(Stored dataset items)
-- -- --
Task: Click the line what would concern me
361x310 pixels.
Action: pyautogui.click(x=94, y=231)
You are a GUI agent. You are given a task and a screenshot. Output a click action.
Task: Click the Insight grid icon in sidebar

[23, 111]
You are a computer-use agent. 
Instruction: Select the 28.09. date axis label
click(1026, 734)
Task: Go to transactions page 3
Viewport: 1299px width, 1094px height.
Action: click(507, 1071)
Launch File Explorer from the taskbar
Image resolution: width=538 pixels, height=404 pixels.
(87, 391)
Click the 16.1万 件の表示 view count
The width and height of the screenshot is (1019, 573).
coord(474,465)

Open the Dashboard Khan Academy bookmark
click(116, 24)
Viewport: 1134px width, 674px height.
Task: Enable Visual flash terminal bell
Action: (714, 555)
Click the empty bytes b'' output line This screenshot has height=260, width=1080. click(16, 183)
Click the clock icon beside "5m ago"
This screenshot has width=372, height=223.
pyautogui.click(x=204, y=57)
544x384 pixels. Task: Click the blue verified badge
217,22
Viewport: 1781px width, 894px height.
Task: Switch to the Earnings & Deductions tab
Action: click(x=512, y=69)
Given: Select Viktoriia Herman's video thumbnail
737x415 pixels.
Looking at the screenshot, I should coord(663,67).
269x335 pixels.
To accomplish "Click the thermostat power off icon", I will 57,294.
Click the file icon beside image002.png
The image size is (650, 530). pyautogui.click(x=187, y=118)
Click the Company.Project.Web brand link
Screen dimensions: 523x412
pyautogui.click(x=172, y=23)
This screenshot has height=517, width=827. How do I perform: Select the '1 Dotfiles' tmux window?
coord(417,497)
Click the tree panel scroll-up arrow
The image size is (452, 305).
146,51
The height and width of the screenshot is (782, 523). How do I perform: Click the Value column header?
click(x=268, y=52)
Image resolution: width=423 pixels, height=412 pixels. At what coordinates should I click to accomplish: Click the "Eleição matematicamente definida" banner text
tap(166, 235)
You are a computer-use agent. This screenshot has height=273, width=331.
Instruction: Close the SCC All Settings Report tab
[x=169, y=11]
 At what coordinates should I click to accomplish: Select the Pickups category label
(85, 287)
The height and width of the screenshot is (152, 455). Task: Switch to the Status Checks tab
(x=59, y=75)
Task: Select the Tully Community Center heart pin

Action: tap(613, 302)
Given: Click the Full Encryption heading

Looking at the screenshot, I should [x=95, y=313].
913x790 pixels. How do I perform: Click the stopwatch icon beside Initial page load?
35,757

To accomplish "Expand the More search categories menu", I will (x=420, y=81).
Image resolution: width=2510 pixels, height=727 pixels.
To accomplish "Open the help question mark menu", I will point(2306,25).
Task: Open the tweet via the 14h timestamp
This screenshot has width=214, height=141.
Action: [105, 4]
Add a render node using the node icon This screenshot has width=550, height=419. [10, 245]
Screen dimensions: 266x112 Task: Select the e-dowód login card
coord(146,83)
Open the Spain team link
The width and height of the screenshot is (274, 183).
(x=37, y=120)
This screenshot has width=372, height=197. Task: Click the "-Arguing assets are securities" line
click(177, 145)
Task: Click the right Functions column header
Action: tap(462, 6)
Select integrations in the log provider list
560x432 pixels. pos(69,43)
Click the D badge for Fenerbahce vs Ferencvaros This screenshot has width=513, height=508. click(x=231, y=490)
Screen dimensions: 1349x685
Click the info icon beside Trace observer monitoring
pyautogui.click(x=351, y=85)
-- -- --
Your reply should be one number: how many lines in the records contain "computer".

# ANSWER TO THE EXERCISE
2